| Problem details |
Scan the lines below for the string "comment" and report how many lines contain it, giving only the number.

BEGIN Records provided

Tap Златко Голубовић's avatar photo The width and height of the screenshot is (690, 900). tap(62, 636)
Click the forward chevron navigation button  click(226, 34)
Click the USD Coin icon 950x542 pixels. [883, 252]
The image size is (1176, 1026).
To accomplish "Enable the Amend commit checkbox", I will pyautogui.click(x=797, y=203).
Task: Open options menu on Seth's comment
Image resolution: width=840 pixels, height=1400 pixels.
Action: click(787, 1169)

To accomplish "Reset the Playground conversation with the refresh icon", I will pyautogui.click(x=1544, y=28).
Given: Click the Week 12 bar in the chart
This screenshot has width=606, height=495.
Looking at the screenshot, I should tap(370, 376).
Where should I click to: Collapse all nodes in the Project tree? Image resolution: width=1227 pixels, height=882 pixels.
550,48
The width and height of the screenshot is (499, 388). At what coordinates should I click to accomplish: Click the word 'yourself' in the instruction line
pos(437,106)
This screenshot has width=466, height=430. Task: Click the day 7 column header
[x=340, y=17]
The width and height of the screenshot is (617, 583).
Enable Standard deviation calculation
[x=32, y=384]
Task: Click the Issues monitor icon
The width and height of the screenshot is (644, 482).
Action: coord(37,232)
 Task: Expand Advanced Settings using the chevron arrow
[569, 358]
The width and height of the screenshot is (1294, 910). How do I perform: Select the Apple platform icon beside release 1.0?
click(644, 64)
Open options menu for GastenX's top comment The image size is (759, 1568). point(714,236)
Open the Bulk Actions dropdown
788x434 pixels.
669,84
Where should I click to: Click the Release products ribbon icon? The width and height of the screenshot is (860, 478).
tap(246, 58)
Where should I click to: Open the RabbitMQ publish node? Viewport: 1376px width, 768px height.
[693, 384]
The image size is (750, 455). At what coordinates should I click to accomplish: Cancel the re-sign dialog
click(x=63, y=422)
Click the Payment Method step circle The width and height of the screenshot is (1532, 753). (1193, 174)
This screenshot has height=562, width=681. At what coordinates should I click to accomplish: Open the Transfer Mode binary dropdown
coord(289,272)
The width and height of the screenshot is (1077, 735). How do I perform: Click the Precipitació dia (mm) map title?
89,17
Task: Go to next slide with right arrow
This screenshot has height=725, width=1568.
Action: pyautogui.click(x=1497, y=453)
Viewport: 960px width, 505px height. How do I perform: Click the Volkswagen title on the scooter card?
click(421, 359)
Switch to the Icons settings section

END Records provided

| Solution |
2